Monday, December 29, 2008

POLL: RELIGION LOSING INFLUENCE


Adelle M. Banks, USA Today - Two-thirds of Americans think religion is losing its influence on U.S. life, a sharp jump from just three years ago when Americans were nearly evenly split on the question, according to a new Gallup Poll.

Sixty-seven percent of Americans think religious influence is waning while just 27% say it is increasing. That perspective demonstrates a continuing downward trend, Gallup said.

But the 27% figure is still higher than the record low, set in a 1970 poll, when just 14% of Americans thought religion was increasing in influence.

Those who regularly attend worship services are more likely to say religion is losing its influence; three out of four weekly attenders (74 percent) said religious influence is falling, compared to 24% who thought its influence is on the rise.

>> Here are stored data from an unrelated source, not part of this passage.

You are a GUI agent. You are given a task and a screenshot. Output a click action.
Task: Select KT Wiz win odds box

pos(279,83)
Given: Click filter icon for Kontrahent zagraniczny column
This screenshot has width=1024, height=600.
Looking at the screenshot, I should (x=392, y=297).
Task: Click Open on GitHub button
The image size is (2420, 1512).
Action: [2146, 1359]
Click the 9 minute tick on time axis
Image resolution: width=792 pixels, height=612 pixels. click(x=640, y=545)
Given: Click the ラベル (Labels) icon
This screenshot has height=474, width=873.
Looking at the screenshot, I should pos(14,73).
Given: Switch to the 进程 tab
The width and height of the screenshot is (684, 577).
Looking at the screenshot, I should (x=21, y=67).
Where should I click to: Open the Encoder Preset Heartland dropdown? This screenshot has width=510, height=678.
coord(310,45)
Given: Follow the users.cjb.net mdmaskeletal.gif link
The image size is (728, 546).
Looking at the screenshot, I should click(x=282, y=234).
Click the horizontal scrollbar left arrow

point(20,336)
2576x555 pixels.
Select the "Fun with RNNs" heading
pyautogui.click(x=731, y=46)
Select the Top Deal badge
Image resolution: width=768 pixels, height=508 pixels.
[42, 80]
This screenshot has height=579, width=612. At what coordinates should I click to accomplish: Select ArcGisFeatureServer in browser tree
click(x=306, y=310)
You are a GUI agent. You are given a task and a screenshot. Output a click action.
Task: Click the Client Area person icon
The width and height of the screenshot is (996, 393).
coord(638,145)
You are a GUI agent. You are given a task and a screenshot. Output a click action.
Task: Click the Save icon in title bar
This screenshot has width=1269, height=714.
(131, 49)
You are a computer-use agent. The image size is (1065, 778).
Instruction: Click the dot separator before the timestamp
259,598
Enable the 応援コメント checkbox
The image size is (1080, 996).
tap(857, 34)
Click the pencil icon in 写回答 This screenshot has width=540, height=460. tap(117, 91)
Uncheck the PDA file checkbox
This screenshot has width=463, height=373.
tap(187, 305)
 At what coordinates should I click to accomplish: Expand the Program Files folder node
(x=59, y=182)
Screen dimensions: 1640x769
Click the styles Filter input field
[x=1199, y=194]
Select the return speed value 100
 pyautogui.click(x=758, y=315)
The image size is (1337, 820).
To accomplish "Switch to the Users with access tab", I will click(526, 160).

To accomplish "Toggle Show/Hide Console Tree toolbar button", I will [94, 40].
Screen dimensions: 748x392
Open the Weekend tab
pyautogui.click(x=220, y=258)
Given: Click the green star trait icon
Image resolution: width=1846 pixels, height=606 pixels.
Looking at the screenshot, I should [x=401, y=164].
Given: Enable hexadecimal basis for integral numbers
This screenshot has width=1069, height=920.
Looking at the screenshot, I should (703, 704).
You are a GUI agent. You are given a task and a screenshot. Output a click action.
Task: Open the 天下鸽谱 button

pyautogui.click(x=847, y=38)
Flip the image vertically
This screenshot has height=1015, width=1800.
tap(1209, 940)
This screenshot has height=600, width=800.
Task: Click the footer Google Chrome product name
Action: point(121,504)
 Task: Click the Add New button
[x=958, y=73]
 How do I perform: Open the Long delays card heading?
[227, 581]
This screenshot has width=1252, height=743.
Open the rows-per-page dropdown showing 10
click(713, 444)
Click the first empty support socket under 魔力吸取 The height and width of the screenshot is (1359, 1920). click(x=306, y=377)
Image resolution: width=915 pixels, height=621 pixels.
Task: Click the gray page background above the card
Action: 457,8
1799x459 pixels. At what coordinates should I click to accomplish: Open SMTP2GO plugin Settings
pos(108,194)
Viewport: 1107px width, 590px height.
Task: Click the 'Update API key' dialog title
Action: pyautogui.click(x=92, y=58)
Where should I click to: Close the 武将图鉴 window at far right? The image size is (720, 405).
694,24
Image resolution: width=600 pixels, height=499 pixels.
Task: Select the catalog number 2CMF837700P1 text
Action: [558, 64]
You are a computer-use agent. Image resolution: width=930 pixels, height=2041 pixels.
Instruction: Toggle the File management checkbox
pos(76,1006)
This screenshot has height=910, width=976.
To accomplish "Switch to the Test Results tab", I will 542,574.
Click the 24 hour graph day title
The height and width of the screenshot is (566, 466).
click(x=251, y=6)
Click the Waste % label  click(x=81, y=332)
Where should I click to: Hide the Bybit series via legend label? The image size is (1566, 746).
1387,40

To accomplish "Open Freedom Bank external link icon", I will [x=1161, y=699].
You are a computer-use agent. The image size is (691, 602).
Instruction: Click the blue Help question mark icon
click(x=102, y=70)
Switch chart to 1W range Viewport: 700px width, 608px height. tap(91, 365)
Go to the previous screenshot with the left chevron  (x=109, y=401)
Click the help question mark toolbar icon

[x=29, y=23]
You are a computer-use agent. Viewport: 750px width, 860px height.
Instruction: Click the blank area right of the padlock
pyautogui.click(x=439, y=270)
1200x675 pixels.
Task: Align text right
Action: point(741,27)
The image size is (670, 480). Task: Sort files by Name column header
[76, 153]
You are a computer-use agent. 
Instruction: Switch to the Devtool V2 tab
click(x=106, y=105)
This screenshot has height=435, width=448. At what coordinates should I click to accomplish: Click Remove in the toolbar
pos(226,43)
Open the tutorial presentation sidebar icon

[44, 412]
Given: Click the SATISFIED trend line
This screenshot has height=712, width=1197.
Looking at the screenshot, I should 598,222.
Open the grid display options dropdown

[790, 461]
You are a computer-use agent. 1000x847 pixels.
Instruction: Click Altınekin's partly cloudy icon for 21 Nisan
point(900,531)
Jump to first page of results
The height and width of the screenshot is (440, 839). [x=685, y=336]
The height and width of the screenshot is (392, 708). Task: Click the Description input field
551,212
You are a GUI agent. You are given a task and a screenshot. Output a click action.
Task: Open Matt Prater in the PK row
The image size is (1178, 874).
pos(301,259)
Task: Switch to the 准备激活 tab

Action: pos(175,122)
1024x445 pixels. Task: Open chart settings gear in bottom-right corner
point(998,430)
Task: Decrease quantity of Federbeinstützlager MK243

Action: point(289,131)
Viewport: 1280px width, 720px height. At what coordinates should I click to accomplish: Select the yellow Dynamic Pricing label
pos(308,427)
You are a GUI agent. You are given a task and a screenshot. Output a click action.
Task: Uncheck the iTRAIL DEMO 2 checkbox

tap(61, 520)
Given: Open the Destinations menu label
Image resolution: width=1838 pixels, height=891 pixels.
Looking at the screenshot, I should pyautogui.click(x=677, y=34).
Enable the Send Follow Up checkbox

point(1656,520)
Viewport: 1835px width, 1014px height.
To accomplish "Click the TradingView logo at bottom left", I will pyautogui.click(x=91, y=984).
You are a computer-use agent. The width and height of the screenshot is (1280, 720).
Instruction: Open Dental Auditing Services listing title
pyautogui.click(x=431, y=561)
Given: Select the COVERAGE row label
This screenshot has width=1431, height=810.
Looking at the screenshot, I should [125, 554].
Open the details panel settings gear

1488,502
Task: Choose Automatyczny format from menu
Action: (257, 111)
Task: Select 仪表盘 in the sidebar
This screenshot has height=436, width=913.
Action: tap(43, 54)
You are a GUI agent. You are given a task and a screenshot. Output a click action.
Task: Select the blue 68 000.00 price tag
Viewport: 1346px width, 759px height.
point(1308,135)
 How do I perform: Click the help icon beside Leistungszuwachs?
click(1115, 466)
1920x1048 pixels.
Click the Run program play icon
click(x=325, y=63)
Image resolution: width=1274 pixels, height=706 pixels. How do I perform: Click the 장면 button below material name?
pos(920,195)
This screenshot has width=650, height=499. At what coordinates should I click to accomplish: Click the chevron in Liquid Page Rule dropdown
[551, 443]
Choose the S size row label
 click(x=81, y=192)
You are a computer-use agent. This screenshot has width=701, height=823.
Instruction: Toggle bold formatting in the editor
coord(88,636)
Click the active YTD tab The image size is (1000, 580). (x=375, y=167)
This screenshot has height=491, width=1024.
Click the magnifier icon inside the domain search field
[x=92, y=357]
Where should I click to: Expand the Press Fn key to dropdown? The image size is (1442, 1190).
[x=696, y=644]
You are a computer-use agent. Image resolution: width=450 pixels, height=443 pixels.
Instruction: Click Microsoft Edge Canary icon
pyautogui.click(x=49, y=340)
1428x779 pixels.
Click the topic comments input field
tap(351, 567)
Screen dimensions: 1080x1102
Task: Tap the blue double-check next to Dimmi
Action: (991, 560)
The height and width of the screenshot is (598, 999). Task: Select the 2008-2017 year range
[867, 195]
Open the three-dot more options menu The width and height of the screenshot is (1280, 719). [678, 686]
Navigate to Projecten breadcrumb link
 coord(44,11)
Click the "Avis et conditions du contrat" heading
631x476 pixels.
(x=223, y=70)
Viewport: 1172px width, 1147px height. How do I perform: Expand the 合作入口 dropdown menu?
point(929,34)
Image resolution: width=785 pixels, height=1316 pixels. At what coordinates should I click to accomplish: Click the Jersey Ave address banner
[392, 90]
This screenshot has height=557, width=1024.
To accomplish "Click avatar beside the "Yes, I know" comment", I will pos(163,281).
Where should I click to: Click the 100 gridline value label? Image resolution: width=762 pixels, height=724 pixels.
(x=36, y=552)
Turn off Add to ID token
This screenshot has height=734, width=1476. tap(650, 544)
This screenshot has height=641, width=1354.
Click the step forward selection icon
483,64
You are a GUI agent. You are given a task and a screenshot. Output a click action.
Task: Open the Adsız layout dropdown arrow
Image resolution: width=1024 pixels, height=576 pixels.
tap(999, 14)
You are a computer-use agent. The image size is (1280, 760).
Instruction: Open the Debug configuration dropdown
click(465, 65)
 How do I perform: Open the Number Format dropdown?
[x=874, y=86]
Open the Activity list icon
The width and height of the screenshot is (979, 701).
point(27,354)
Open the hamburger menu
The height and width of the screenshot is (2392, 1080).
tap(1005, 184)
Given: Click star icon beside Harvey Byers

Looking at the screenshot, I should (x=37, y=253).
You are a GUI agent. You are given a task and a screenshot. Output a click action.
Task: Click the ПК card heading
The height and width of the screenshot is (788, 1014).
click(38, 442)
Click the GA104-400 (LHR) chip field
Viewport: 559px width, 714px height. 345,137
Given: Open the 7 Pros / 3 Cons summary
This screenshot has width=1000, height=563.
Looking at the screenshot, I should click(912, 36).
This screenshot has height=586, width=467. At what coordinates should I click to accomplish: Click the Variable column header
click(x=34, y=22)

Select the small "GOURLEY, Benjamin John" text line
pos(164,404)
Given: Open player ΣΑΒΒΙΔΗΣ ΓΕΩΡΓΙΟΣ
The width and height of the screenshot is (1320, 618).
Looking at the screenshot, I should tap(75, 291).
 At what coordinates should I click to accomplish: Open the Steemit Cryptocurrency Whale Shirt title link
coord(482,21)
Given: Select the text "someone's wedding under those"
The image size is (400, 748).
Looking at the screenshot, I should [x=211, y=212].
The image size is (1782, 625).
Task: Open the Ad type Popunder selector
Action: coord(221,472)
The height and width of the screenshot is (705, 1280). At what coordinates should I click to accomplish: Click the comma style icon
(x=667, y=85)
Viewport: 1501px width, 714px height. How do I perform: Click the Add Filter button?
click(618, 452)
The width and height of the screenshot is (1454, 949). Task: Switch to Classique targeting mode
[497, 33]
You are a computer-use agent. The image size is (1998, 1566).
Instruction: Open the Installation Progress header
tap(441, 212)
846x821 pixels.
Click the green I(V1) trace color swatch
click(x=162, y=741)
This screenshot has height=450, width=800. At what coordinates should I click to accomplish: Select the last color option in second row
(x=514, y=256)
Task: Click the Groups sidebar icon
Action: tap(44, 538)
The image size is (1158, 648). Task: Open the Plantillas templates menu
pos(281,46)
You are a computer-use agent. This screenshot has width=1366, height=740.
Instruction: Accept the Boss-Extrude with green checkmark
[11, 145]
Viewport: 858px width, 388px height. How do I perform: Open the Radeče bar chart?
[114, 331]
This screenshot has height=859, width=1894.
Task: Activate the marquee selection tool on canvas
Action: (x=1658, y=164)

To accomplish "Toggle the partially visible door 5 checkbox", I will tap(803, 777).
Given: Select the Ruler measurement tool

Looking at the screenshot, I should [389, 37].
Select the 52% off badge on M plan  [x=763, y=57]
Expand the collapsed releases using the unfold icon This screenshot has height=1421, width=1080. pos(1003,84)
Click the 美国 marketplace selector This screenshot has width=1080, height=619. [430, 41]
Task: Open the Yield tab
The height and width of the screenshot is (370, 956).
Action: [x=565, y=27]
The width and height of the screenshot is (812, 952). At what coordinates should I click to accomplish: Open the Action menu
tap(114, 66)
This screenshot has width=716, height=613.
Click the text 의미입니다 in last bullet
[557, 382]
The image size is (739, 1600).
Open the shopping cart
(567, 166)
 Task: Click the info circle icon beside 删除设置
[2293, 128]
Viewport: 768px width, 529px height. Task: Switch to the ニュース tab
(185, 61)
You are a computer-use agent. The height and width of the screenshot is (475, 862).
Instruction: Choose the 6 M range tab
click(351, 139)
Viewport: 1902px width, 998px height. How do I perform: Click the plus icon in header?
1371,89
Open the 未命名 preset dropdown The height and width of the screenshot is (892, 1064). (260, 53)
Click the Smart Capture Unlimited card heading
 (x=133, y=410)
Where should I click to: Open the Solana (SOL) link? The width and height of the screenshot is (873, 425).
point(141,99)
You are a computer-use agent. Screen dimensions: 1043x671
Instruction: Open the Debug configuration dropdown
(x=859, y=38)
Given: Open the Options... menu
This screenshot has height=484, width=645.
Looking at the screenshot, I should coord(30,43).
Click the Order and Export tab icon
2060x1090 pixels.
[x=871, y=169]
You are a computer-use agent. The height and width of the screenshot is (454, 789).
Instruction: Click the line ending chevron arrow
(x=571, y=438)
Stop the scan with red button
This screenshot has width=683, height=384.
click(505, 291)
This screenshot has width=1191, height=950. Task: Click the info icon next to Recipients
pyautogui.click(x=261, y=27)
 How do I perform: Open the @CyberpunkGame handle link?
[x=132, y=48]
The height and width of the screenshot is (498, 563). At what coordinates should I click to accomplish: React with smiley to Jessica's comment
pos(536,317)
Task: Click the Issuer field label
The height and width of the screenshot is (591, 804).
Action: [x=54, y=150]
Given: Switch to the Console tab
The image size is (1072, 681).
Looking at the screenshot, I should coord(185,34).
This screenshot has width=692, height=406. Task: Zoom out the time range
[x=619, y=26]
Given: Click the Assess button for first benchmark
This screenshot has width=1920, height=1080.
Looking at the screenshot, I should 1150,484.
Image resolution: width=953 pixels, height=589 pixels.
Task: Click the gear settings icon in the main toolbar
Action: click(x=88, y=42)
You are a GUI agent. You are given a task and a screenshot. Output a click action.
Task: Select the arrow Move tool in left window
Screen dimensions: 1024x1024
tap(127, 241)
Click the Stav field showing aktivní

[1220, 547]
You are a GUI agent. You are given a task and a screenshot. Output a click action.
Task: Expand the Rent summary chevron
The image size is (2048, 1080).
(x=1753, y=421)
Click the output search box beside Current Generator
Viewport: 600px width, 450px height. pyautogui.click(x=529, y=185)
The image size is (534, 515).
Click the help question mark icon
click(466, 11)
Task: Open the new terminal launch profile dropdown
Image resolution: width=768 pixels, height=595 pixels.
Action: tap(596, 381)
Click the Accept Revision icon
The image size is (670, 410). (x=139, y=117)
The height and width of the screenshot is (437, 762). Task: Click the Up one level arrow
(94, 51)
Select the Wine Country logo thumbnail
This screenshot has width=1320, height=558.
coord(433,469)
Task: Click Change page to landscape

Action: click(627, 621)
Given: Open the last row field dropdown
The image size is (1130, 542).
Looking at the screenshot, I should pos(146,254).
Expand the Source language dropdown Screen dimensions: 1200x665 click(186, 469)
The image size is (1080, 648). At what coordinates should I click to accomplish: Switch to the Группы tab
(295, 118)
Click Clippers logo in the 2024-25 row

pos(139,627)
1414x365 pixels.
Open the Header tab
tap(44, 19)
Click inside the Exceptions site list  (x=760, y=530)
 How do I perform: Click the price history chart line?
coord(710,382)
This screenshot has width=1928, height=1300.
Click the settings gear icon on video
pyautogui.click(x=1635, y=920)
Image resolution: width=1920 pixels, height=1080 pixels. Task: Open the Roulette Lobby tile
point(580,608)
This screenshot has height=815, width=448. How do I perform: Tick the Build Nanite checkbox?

At other times in American history, religion has been perceived by more Americans as having increasing significance. In 1957, 69% thought its influence was increasing, compared to 14% who thought it was declining. Likewise, in 2001, three months after the 9/11 terrorist attacks, 71% saw an increasing religious influence, compared to 24% who said it was decreasing.

The latest poll also finds that the percentage of Americans believing that religion "can answer all or most of today's problems" has reached an all-time low. Slightly more than half of those surveyed - 53% - held that view, while 28% say it is "largely old-fashioned and out of date."

Sam Smith, False Faith Versus Lousy Works - We are, some theologians will tell you, in the midst of the fourth "Great Awakening" in this country's history, periods in which life becomes so complex and frightening that there is a rush to pristine promises in various guises. The conservative Ralph Reed gave a fair thumbnail on PBS a few years back: "The first great awakening gave rise to the revolutionary struggle. The second great awakening. . . some of the most uproarious revivals that have ever been seen in western civilization, led to the formation of the American anti-slavery society. Then, of course, the third Great Awakening of the 1890's leading to the social gospel movement and the progressivism of which are Wilson and Theodore Roosevelt, and today historian Robert Fogel has argued a fourth Great Awakening has begun with rising church attendance among baby boomers, and this shift to evangelicalism and fundamentalism of which the electronic church was such an important part."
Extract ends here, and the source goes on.